Thin laptops, aka Ultrabooks, are the big thing at the CES in Vegas this week. Every laptop maker has been showing off one laptop after another in one demo after another. It's been a blur of skinny laptop activity in the desert, but what no one seems to remember is thin laptops have been around for years. What makes them viable products in the market now is pricing, and only if that gets low enough to open consumer wallets.

Ultrabook is a marketing term cooked up by Intel in an effort to generate interest in the notebook space. The promise of thin laptops has long intrigued those who follow notebooks, but it's only now that the pricing is approaching mainstream levels to generate sales.

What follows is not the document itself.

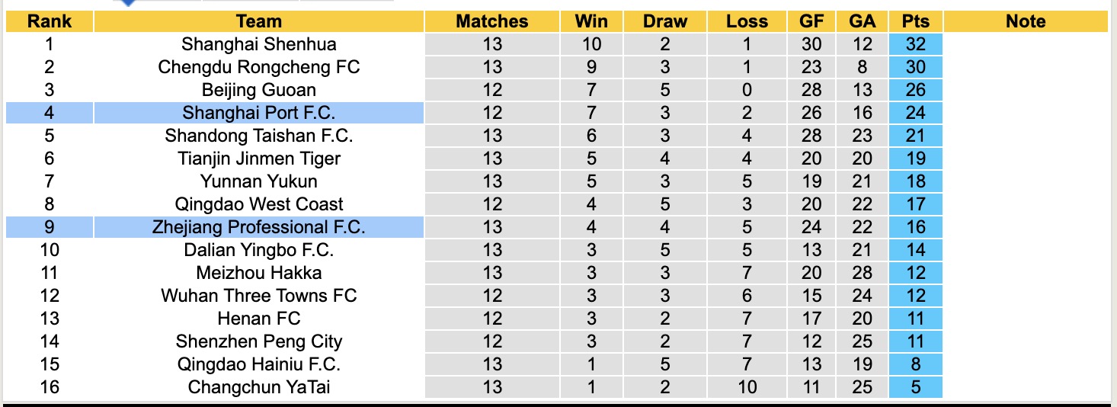This screenshot has width=1117, height=407.
Task: Open Chengdu Rongcheng FC team entry
Action: tap(259, 67)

Sony, Dell and other OEMs have been making skinny laptops for years, but in the past those have always been products designed to show they can do so, not generate sales. Maybe you remember the Dell Adamo, a skinny, sexy notebook from the folks in Texas that hit the market with a big splash? The splash was due to a $3,000 price tag, a guarantee that few would actually be sold. This has been the case for years, with one thin laptop after another released with prices that compete with some cars.

The Ultrabook is supposed to end all that, with promised pricing of less than $1,000 to compete with the MacBook Air from Apple. Thin, light, fast and at a price that approaches that of the thicker, heavier notebooks of the past. It's not the thickness (or lack thereof) that makes Ultrabooks appealing, it is strictly the pricing.

While closely following the activity this week at the CES, I can't find a single appealing Ultrabook with an appealing price. Maybe I have missed one, but all of the cool new Ultrabooks I have seen have price tags far higher than the magical $1,000 starting point. I've seen $1,400 and up attached to quite a few notebooks, and that's not going to cut it in the market.

Even a price of $1,000 is not low enough to get registers ringing, as that still requires thought from the buyer to make a sale. It won't be until Ultrabook pricing drops significantly below that until we see consumers get excited about them.

The closer to MacBook Air pricing that Ultrabooks command, the less attractive they are to consumers. It's not like the Ultrabooks are bringing brand new capabilities to the buyer compared to the MacBook Air, which has been on the market for some time now. The price is the key feature that will determine how successful a given Ultrabook will be, and we haven't seen one yet that guarantees good sales.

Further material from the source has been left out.